Data ->
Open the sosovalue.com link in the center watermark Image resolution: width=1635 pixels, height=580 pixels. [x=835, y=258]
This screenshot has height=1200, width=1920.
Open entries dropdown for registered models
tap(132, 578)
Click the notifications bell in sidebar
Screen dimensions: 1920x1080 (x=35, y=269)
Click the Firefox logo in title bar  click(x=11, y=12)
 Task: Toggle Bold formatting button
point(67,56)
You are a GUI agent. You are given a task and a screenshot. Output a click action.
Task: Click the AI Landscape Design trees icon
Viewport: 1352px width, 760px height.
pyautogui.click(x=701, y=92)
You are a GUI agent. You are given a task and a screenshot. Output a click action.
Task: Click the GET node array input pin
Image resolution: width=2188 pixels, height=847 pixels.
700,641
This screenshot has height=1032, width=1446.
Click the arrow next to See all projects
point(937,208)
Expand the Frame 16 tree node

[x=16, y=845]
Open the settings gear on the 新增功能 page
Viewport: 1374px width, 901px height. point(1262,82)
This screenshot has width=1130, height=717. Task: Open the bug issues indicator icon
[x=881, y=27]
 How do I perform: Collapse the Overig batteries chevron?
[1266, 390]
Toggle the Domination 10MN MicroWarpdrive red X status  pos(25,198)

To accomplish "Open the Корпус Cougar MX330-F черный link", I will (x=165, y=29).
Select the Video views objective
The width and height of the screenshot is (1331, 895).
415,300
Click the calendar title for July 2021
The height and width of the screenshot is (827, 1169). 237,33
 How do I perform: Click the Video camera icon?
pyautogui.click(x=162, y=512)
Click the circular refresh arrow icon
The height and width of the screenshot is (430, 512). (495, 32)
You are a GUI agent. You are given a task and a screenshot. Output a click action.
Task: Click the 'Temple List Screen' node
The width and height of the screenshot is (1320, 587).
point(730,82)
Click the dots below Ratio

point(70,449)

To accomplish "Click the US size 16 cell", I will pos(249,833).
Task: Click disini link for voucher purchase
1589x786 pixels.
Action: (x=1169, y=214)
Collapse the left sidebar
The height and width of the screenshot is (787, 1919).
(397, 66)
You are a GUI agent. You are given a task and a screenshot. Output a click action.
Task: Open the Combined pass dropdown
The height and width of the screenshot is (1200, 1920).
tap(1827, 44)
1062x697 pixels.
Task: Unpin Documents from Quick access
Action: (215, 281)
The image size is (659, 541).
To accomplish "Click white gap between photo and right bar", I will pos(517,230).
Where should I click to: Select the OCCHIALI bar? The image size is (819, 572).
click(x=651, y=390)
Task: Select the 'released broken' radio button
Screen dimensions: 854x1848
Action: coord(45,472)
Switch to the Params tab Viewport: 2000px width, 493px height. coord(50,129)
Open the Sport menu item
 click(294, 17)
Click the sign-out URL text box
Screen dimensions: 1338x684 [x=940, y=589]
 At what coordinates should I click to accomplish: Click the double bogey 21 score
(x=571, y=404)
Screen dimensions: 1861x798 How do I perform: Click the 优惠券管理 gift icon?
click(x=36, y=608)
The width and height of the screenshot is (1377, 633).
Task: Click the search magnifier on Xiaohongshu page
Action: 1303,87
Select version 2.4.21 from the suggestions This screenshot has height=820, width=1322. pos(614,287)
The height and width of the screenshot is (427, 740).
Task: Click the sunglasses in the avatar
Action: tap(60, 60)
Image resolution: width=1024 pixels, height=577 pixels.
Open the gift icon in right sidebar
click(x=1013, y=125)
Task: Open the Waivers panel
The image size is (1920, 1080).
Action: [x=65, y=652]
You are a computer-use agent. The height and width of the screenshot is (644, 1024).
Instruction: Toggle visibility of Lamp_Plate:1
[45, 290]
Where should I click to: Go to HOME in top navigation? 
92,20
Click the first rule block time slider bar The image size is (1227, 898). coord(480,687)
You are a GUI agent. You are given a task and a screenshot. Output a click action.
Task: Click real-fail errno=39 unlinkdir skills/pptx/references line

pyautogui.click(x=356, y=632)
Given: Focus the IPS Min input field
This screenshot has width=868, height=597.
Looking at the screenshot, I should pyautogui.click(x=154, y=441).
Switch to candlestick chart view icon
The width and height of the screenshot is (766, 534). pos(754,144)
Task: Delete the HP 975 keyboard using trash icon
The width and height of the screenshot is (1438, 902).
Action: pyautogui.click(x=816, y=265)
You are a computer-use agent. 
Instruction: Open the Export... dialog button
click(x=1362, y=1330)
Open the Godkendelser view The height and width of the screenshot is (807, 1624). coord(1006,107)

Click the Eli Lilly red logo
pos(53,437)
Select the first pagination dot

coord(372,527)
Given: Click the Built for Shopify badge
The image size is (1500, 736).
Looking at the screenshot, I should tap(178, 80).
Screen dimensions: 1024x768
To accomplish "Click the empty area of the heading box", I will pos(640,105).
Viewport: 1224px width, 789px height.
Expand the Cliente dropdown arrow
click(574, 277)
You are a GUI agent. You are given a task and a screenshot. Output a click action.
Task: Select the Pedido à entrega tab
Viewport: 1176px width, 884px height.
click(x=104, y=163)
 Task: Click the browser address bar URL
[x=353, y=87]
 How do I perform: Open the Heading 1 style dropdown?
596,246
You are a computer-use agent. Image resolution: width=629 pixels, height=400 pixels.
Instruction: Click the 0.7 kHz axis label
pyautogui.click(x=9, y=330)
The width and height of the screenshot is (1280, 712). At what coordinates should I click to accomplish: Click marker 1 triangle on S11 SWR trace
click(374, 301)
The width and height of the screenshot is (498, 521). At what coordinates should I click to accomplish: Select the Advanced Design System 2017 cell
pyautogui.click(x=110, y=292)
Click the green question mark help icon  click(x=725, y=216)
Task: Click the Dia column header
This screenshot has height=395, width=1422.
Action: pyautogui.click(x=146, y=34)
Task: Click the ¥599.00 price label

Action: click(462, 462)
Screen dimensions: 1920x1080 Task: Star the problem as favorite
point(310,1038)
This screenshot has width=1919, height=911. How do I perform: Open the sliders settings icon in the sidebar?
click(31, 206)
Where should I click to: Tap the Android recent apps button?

Required work -> Format the material above as a JSON list of strings, with one string for each line and blank lines omitted. Include every line from start to finish.

Solution to the exercise ->
[
  "Open the sosovalue.com link in the center watermark Image resolution: width=1635 pixels, height=580 pixels. [x=835, y=258]",
  "This screenshot has height=1200, width=1920.",
  "Open entries dropdown for registered models",
  "tap(132, 578)",
  "Click the notifications bell in sidebar",
  "Screen dimensions: 1920x1080 (x=35, y=269)",
  "Click the Firefox logo in title bar  click(x=11, y=12)",
  " Task: Toggle Bold formatting button",
  "point(67,56)",
  "You are a GUI agent. You are given a task and a screenshot. Output a click action.",
  "Task: Click the AI Landscape Design trees icon",
  "Viewport: 1352px width, 760px height.",
  "pyautogui.click(x=701, y=92)",
  "You are a GUI agent. You are given a task and a screenshot. Output a click action.",
  "Task: Click the GET node array input pin",
  "Image resolution: width=2188 pixels, height=847 pixels.",
  "700,641",
  "This screenshot has height=1032, width=1446.",
  "Click the arrow next to See all projects",
  "point(937,208)",
  "Expand the Frame 16 tree node",
  "[x=16, y=845]",
  "Open the settings gear on the 新增功能 page",
  "Viewport: 1374px width, 901px height. point(1262,82)",
  "This screenshot has width=1130, height=717. Task: Open the bug issues indicator icon",
  "[x=881, y=27]",
  " How do I perform: Collapse the Overig batteries chevron?",
  "[1266, 390]",
  "Toggle the Domination 10MN MicroWarpdrive red X status  pos(25,198)",
  "To accomplish \"Open the Корпус Cougar MX330-F черный link\", I will (x=165, y=29).",
  "Select the Video views objective",
  "The width and height of the screenshot is (1331, 895).",
  "415,300",
  "Click the calendar title for July 2021",
  "The height and width of the screenshot is (827, 1169). 237,33",
  " How do I perform: Click the Video camera icon?",
  "pyautogui.click(x=162, y=512)",
  "Click the circular refresh arrow icon",
  "The height and width of the screenshot is (430, 512). (495, 32)",
  "You are a GUI agent. You are given a task and a screenshot. Output a click action.",
  "Task: Click the 'Temple List Screen' node",
  "The width and height of the screenshot is (1320, 587).",
  "point(730,82)",
  "Click the dots below Ratio",
  "point(70,449)",
  "To accomplish \"Click the US size 16 cell\", I will pos(249,833).",
  "Task: Click disini link for voucher purchase",
  "1589x786 pixels.",
  "Action: (x=1169, y=214)",
  "Collapse the left sidebar",
  "The height and width of the screenshot is (787, 1919).",
  "(397, 66)",
  "You are a GUI agent. You are given a task and a screenshot. Output a click action.",
  "Task: Open the Combined pass dropdown",
  "The height and width of the screenshot is (1200, 1920).",
  "tap(1827, 44)",
  "1062x697 pixels.",
  "Task: Unpin Documents from Quick access",
  "Action: (215, 281)",
  "The image size is (659, 541).",
  "To accomplish \"Click white gap between photo and right bar\", I will pos(517,230).",
  "Where should I click to: Select the OCCHIALI bar? The image size is (819, 572).",
  "click(x=651, y=390)",
  "Task: Select the 'released broken' radio button",
  "Screen dimensions: 854x1848",
  "Action: coord(45,472)",
  "Switch to the Params tab Viewport: 2000px width, 493px height. coord(50,129)",
  "Open the Sport menu item",
  " click(294, 17)",
  "Click the sign-out URL text box",
  "Screen dimensions: 1338x684 [x=940, y=589]",
  " At what coordinates should I click to accomplish: Click the double bogey 21 score",
  "(x=571, y=404)",
  "Screen dimensions: 1861x798 How do I perform: Click the 优惠券管理 gift icon?",
  "click(x=36, y=608)",
  "The width and height of the screenshot is (1377, 633).",
  "Task: Click the search magnifier on Xiaohongshu page",
  "Action: 1303,87",
  "Select version 2.4.21 from the suggestions This screenshot has height=820, width=1322. pos(614,287)",
  "The height and width of the screenshot is (427, 740).",
  "Task: Click the sunglasses in the avatar",
  "Action: tap(60, 60)",
  "Image resolution: width=1024 pixels, height=577 pixels.",
  "Open the gift icon in right sidebar",
  "click(x=1013, y=125)",
  "Task: Open the Waivers panel",
  "The image size is (1920, 1080).",
  "Action: [x=65, y=652]",
  "You are a computer-use agent. The height and width of the screenshot is (644, 1024).",
  "Instruction: Toggle visibility of Lamp_Plate:1",
  "[45, 290]",
  "Where should I click to: Go to HOME in top navigation? ",
  "92,20",
  "Click the first rule block time slider bar The image size is (1227, 898). coord(480,687)",
  "You are a GUI agent. You are given a task and a screenshot. Output a click action.",
  "Task: Click real-fail errno=39 unlinkdir skills/pptx/references line",
  "pyautogui.click(x=356, y=632)",
  "Given: Focus the IPS Min input field",
  "This screenshot has width=868, height=597.",
  "Looking at the screenshot, I should pyautogui.click(x=154, y=441).",
  "Switch to candlestick chart view icon",
  "The width and height of the screenshot is (766, 534). pos(754,144)",
  "Task: Delete the HP 975 keyboard using trash icon",
  "The width and height of the screenshot is (1438, 902).",
  "Action: pyautogui.click(x=816, y=265)",
  "You are a computer-use agent. ",
  "Instruction: Open the Export... dialog button",
  "click(x=1362, y=1330)",
  "Open the Godkendelser view The height and width of the screenshot is (807, 1624). coord(1006,107)",
  "Click the Eli Lilly red logo",
  "pos(53,437)",
  "Select the first pagination dot",
  "coord(372,527)",
  "Given: Click the Built for Shopify badge",
  "The image size is (1500, 736).",
  "Looking at the screenshot, I should tap(178, 80).",
  "Screen dimensions: 1024x768",
  "To accomplish \"Click the empty area of the heading box\", I will pos(640,105).",
  "Viewport: 1224px width, 789px height.",
  "Expand the Cliente dropdown arrow",
  "click(574, 277)",
  "You are a GUI agent. You are given a task and a screenshot. Output a click action.",
  "Task: Select the Pedido à entrega tab",
  "Viewport: 1176px width, 884px height.",
  "click(x=104, y=163)",
  " Task: Click the browser address bar URL",
  "[x=353, y=87]",
  " How do I perform: Open the Heading 1 style dropdown?",
  "596,246",
  "You are a computer-use agent. Image resolution: width=629 pixels, height=400 pixels.",
  "Instruction: Click the 0.7 kHz axis label",
  "pyautogui.click(x=9, y=330)",
  "The width and height of the screenshot is (1280, 712). At what coordinates should I click to accomplish: Click marker 1 triangle on S11 SWR trace",
  "click(374, 301)",
  "The width and height of the screenshot is (498, 521). At what coordinates should I click to accomplish: Select the Advanced Design System 2017 cell",
  "pyautogui.click(x=110, y=292)",
  "Click the green question mark help icon  click(x=725, y=216)",
  "Task: Click the Dia column header",
  "This screenshot has height=395, width=1422.",
  "Action: pyautogui.click(x=146, y=34)",
  "Task: Click the ¥599.00 price label",
  "Action: click(462, 462)",
  "Screen dimensions: 1920x1080 Task: Star the problem as favorite",
  "point(310,1038)",
  "This screenshot has width=1919, height=911. How do I perform: Open the sliders settings icon in the sidebar?",
  "click(31, 206)",
  "Where should I click to: Tap the Android recent apps button?"
]